**Exercise data**

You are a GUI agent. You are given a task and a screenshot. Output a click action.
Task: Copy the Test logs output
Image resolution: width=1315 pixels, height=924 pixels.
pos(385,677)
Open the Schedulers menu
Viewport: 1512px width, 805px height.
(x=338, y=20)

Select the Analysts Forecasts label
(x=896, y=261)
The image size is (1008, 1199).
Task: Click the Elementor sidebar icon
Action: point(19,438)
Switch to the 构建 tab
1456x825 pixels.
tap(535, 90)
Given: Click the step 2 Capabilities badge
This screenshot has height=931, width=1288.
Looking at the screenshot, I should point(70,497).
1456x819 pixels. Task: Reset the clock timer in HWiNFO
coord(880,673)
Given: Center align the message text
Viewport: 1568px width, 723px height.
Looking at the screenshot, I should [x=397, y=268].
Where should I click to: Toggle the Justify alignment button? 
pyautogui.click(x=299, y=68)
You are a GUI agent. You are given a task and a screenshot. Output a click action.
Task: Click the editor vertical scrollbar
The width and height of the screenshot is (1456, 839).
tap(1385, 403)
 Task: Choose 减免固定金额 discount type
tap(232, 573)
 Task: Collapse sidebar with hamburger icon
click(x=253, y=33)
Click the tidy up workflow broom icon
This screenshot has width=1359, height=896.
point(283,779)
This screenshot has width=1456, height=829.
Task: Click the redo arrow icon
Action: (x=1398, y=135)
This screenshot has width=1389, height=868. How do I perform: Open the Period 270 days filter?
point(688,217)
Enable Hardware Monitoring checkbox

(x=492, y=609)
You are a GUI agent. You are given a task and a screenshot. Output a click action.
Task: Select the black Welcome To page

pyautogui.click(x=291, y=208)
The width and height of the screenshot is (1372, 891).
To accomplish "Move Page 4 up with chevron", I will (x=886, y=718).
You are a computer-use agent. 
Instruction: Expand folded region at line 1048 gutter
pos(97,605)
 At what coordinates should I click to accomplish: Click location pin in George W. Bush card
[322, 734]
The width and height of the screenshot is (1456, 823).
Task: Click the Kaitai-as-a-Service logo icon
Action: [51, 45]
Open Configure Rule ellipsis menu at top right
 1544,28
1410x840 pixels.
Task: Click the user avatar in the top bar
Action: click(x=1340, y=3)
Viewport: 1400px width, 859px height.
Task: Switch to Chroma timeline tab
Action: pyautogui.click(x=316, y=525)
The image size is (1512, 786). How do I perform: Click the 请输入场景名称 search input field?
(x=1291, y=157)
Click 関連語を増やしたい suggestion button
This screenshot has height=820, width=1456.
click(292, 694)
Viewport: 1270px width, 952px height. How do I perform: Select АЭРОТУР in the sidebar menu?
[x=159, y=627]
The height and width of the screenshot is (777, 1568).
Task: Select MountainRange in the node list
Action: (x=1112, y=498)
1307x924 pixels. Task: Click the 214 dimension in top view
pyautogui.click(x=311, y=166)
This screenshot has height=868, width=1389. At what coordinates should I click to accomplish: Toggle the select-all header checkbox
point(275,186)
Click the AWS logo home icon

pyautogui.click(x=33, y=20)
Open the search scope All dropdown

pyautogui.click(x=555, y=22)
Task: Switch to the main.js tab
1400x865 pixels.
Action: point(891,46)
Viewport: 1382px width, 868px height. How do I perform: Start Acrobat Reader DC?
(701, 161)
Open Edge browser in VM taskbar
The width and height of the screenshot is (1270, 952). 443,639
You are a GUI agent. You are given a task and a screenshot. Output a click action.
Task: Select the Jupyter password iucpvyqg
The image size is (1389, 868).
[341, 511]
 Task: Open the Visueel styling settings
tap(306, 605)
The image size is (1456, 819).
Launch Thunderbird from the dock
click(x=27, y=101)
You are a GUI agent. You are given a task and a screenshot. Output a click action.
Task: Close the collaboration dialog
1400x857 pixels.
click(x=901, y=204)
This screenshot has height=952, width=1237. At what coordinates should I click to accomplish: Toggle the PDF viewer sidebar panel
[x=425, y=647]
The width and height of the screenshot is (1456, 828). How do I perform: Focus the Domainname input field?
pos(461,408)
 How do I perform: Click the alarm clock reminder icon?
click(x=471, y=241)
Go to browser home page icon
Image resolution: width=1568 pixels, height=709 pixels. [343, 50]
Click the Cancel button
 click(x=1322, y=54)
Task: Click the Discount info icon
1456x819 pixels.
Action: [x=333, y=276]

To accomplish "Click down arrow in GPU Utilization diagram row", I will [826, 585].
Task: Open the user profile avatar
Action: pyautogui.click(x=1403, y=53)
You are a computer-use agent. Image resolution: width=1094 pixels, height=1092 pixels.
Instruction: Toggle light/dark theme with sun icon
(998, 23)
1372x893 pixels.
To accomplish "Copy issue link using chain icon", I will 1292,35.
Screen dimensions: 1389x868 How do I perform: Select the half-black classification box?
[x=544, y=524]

**Brief**
With nothing left out, copy every record exactly.

**Written response**
You are a GUI agent. You are given a task and a screenshot. Output a click action.
Task: Copy the Test logs output
Image resolution: width=1315 pixels, height=924 pixels.
pos(385,677)
Open the Schedulers menu
Viewport: 1512px width, 805px height.
(x=338, y=20)

Select the Analysts Forecasts label
(x=896, y=261)
The image size is (1008, 1199).
Task: Click the Elementor sidebar icon
Action: point(19,438)
Switch to the 构建 tab
1456x825 pixels.
tap(535, 90)
Given: Click the step 2 Capabilities badge
This screenshot has height=931, width=1288.
Looking at the screenshot, I should point(70,497).
1456x819 pixels. Task: Reset the clock timer in HWiNFO
coord(880,673)
Given: Center align the message text
Viewport: 1568px width, 723px height.
Looking at the screenshot, I should [x=397, y=268].
Where should I click to: Toggle the Justify alignment button? 
pyautogui.click(x=299, y=68)
You are a GUI agent. You are given a task and a screenshot. Output a click action.
Task: Click the editor vertical scrollbar
The width and height of the screenshot is (1456, 839).
tap(1385, 403)
 Task: Choose 减免固定金额 discount type
tap(232, 573)
 Task: Collapse sidebar with hamburger icon
click(x=253, y=33)
Click the tidy up workflow broom icon
This screenshot has width=1359, height=896.
point(283,779)
This screenshot has width=1456, height=829.
Task: Click the redo arrow icon
Action: (x=1398, y=135)
This screenshot has width=1389, height=868. How do I perform: Open the Period 270 days filter?
point(688,217)
Enable Hardware Monitoring checkbox

(x=492, y=609)
You are a GUI agent. You are given a task and a screenshot. Output a click action.
Task: Select the black Welcome To page

pyautogui.click(x=291, y=208)
The width and height of the screenshot is (1372, 891).
To accomplish "Move Page 4 up with chevron", I will (x=886, y=718).
You are a computer-use agent. 
Instruction: Expand folded region at line 1048 gutter
pos(97,605)
 At what coordinates should I click to accomplish: Click location pin in George W. Bush card
[322, 734]
The width and height of the screenshot is (1456, 823).
Task: Click the Kaitai-as-a-Service logo icon
Action: [51, 45]
Open Configure Rule ellipsis menu at top right
 1544,28
1410x840 pixels.
Task: Click the user avatar in the top bar
Action: click(x=1340, y=3)
Viewport: 1400px width, 859px height.
Task: Switch to Chroma timeline tab
Action: pyautogui.click(x=316, y=525)
The image size is (1512, 786). How do I perform: Click the 请输入场景名称 search input field?
(x=1291, y=157)
Click 関連語を増やしたい suggestion button
This screenshot has height=820, width=1456.
click(292, 694)
Viewport: 1270px width, 952px height. How do I perform: Select АЭРОТУР in the sidebar menu?
[x=159, y=627]
The height and width of the screenshot is (777, 1568).
Task: Select MountainRange in the node list
Action: (x=1112, y=498)
1307x924 pixels. Task: Click the 214 dimension in top view
pyautogui.click(x=311, y=166)
This screenshot has height=868, width=1389. At what coordinates should I click to accomplish: Toggle the select-all header checkbox
point(275,186)
Click the AWS logo home icon

pyautogui.click(x=33, y=20)
Open the search scope All dropdown

pyautogui.click(x=555, y=22)
Task: Switch to the main.js tab
1400x865 pixels.
Action: point(891,46)
Viewport: 1382px width, 868px height. How do I perform: Start Acrobat Reader DC?
(701, 161)
Open Edge browser in VM taskbar
The width and height of the screenshot is (1270, 952). 443,639
You are a GUI agent. You are given a task and a screenshot. Output a click action.
Task: Select the Jupyter password iucpvyqg
The image size is (1389, 868).
[341, 511]
 Task: Open the Visueel styling settings
tap(306, 605)
The image size is (1456, 819).
Launch Thunderbird from the dock
click(x=27, y=101)
You are a GUI agent. You are given a task and a screenshot. Output a click action.
Task: Close the collaboration dialog
1400x857 pixels.
click(x=901, y=204)
This screenshot has height=952, width=1237. At what coordinates should I click to accomplish: Toggle the PDF viewer sidebar panel
[x=425, y=647]
The width and height of the screenshot is (1456, 828). How do I perform: Focus the Domainname input field?
pos(461,408)
 How do I perform: Click the alarm clock reminder icon?
click(x=471, y=241)
Go to browser home page icon
Image resolution: width=1568 pixels, height=709 pixels. [343, 50]
Click the Cancel button
 click(x=1322, y=54)
Task: Click the Discount info icon
1456x819 pixels.
Action: [x=333, y=276]

To accomplish "Click down arrow in GPU Utilization diagram row", I will [826, 585].
Task: Open the user profile avatar
Action: pyautogui.click(x=1403, y=53)
You are a computer-use agent. Image resolution: width=1094 pixels, height=1092 pixels.
Instruction: Toggle light/dark theme with sun icon
(998, 23)
1372x893 pixels.
To accomplish "Copy issue link using chain icon", I will 1292,35.
Screen dimensions: 1389x868 How do I perform: Select the half-black classification box?
[x=544, y=524]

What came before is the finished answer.